This 29-page article includes a great deal of state-specific information about the health status, health risks, life expectancy, premature mortality, and disability burden for a very large number of causes and risk factors.  This represents an excellent reference source for examining health status and health risk issues for your own employee/dependent populations.  These represent excellent comparison points for your own group health assessment data and biometric screening data.

This study, involving examination of national data on 333 causes and 84 risk factors, demonstrates that health in the United States has generally improved from 1990 to 2016, although the drivers of mortality and morbidity have changed in some states, with specific risk factors such as drug use disorders, high body mass index (BMI), and alcohol use disorders associated with adverse outcomes have increased. In 5 states, the probability of death between ages 20 and 55 years has increased more than 10% between 1990 and 2016. There is much more that can be done to improve the health of Americans.

 

What can you do with this resource?

Here’s what you could do with this article:

  • Abstract the highlights of the data for your state(s) and summarize this information for senior management.
  • Provide a summary of the highlights for your states to the benefits and HR staff.
  • Use the information to make a case for more funding for wellness or a shift in the distribution of wellness program funds.
  • Use the information to shift the behavioral targets for your wellness program.
  • Compare the disability measures in this major study with the disability experience of your workforce.
  • Compare trends in health risk factors and the associated disease burden they are associated with by state.

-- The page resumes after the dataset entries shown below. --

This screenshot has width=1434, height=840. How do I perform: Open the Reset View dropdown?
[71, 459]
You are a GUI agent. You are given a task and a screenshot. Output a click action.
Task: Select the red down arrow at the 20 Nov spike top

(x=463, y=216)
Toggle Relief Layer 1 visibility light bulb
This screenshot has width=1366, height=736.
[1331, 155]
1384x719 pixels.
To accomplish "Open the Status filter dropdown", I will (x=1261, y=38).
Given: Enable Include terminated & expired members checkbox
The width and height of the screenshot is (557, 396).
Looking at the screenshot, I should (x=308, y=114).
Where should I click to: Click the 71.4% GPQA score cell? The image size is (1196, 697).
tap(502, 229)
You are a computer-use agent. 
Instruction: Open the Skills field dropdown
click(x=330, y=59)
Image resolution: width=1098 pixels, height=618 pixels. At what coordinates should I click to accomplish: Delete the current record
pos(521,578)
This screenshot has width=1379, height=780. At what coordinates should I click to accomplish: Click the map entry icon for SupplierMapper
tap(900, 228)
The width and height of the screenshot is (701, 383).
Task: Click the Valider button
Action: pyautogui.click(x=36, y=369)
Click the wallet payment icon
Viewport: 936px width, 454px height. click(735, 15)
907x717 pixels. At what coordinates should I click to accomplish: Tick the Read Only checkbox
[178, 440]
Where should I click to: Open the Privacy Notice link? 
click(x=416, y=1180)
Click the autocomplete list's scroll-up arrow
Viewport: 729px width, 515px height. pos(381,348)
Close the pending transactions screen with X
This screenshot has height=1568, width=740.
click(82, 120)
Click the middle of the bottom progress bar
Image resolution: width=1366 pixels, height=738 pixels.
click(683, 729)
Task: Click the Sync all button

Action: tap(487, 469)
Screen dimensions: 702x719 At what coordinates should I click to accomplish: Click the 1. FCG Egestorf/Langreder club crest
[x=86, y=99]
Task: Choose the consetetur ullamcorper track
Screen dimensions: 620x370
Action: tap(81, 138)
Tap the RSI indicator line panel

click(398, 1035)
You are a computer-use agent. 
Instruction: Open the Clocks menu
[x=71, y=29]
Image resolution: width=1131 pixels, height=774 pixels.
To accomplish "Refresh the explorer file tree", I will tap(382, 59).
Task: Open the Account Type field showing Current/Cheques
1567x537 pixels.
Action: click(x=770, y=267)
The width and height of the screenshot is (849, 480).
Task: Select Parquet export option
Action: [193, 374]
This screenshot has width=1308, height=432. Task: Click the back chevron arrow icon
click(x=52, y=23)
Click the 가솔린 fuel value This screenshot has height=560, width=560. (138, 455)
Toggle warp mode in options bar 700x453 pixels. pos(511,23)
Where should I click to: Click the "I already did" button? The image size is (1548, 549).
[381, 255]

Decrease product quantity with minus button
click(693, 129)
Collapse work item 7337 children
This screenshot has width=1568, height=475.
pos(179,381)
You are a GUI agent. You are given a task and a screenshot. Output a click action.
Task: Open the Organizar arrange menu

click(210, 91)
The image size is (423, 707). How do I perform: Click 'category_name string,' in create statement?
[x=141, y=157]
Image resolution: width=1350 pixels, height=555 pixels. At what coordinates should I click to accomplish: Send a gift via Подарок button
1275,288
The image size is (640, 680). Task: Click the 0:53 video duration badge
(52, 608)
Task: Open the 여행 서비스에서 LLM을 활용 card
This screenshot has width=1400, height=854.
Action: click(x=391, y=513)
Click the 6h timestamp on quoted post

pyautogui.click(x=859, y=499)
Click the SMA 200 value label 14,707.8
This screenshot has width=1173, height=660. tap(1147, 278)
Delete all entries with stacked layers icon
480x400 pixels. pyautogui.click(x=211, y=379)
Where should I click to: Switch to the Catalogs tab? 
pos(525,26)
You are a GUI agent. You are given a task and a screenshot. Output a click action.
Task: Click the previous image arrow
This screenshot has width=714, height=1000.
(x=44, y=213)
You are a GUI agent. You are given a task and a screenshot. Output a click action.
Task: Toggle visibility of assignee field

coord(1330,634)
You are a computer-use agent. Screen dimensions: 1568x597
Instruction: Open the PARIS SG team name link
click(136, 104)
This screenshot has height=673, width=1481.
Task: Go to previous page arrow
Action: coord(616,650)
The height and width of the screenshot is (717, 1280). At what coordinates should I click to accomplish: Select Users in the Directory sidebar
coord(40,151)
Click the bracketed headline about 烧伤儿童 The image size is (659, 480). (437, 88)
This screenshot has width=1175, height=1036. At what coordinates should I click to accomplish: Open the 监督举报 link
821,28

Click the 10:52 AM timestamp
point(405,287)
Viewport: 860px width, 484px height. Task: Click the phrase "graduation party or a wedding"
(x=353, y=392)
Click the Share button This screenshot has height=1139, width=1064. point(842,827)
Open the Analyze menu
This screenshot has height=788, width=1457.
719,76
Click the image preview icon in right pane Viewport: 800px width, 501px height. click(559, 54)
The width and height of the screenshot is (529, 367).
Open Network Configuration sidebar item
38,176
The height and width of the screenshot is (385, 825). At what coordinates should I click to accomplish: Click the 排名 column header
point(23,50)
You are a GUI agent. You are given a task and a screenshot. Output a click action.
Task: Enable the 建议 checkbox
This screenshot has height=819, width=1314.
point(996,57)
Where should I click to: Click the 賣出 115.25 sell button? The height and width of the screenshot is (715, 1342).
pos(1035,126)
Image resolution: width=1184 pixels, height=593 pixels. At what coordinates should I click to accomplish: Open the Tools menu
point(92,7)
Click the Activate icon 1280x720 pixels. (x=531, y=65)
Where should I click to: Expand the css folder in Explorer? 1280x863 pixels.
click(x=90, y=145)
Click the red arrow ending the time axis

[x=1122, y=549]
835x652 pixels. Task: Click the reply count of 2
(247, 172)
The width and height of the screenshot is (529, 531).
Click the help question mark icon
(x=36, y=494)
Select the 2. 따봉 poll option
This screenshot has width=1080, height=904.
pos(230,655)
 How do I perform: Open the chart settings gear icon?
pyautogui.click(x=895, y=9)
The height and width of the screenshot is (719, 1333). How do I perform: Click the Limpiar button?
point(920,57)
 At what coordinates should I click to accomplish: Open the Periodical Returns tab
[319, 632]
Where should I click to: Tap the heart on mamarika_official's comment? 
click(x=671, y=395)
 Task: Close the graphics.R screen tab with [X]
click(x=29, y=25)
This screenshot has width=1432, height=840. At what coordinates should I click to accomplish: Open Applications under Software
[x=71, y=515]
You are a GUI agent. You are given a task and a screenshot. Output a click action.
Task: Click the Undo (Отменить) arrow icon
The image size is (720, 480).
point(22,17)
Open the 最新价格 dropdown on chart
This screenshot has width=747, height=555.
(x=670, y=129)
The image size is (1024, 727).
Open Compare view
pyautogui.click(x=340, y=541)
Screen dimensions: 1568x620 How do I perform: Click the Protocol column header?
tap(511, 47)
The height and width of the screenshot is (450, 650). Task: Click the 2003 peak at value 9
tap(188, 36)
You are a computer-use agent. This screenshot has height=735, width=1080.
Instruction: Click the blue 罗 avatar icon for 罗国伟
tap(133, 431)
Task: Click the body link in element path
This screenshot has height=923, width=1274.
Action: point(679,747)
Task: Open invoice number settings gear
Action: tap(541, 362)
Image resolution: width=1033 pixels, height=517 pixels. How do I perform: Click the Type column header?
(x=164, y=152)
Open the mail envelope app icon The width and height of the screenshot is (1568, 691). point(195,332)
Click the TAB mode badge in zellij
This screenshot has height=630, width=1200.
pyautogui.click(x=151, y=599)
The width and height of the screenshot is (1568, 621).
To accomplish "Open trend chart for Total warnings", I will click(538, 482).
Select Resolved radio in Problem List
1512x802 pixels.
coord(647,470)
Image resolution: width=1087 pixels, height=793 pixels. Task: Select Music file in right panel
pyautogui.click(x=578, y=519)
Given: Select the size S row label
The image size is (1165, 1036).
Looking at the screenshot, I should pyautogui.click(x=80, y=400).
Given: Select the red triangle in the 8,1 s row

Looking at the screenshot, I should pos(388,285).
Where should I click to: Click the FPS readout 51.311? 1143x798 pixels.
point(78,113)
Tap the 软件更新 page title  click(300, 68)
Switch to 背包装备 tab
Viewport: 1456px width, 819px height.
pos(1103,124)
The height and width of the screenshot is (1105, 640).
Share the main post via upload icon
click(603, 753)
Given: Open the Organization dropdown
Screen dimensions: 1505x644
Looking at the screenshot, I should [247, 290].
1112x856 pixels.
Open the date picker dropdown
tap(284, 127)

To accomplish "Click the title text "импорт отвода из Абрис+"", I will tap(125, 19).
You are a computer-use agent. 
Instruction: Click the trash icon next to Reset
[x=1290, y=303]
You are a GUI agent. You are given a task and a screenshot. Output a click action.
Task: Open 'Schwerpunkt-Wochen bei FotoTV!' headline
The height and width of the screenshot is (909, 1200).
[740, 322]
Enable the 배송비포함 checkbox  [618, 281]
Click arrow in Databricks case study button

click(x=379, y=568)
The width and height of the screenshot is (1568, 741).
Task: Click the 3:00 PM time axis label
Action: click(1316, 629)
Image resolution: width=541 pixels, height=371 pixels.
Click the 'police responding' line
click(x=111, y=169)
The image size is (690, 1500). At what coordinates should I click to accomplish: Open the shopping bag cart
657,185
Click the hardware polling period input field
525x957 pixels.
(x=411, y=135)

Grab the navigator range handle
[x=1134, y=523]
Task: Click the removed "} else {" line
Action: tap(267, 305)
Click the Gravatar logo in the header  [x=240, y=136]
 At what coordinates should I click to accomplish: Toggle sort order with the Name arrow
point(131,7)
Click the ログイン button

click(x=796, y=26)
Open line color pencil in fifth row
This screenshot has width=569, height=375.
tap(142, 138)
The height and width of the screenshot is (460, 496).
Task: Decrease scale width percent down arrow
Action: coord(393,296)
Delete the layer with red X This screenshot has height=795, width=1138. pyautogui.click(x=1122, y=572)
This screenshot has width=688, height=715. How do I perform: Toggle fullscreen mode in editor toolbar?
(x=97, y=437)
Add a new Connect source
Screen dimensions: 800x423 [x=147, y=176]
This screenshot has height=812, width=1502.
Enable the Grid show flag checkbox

What was the most important thing I learned from this resource?

The most important thing I learned from this study is…. states vary tremendously in the relative health and disease burdens they have and this information should be considered in evaluating employee wellness program performance.

In summary, this is a visually creative and valuable compendium of state-specific risk factors, population health status measures and disease burden statistics that should be considered in evaluating the health of employee and spousal populations.